__ИСХОДНЫЙ ОТРЫВОК__
=-=-=-=-=
На этот раз он провел меня в комнату подвала, находившуюся в нескольких шагах от камеры. Он подал мне стул, предложил сливочную конфетку из своего портфеля, а сам сел на диван. Один из его коллег делал записи. Жуя, Аппель пункт за пунктом изучал мой отчет. "Мышление человека определяется его классом", - считал он. Так как я не происходил из пролетариев, то должен был иметь только реакционные взгляды. Я был убежден, что Аппель ни в коем случае не был пролетарием и указал ему на то, что никто из крупных идеологов партии не был рабочим: Маркс был сыном адвоката, отец Энгельса был фабрикантом, а Ленин происходил из дворянской среды.
"Не только взгляды человека позволяют определить его классовую принадлежность", - продолжал я.
"Какие отношения у вас были с господином Теодореску?" -прервал меня Аппель.
"Теодореску? - повторил я. - Это очень распространенная фамилия. Какого Теодореску Вы имеете в виду?"
=-=-=-=-=
__ПРЕДОСТАВЛЕННЫЕ МАТЕРИАЛЫ__

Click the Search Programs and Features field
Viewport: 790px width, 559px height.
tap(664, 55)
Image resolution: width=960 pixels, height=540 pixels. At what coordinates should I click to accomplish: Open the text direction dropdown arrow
=-=-=-=-=
__УСЛОВИЯ ЗАДАНИЙ__
1) Что, согласно исходному отрывку, Аппель предложил взять из своего портфеля?
2) Перечислите всех идеологов партии, которые упомянуты в исходном отрывке.
Приведенные материалы для работы не понадобятся.

__ОТВЕТЫ__
1) Сливочную конфетку.

2) Маркс, Энгельс, Ленин.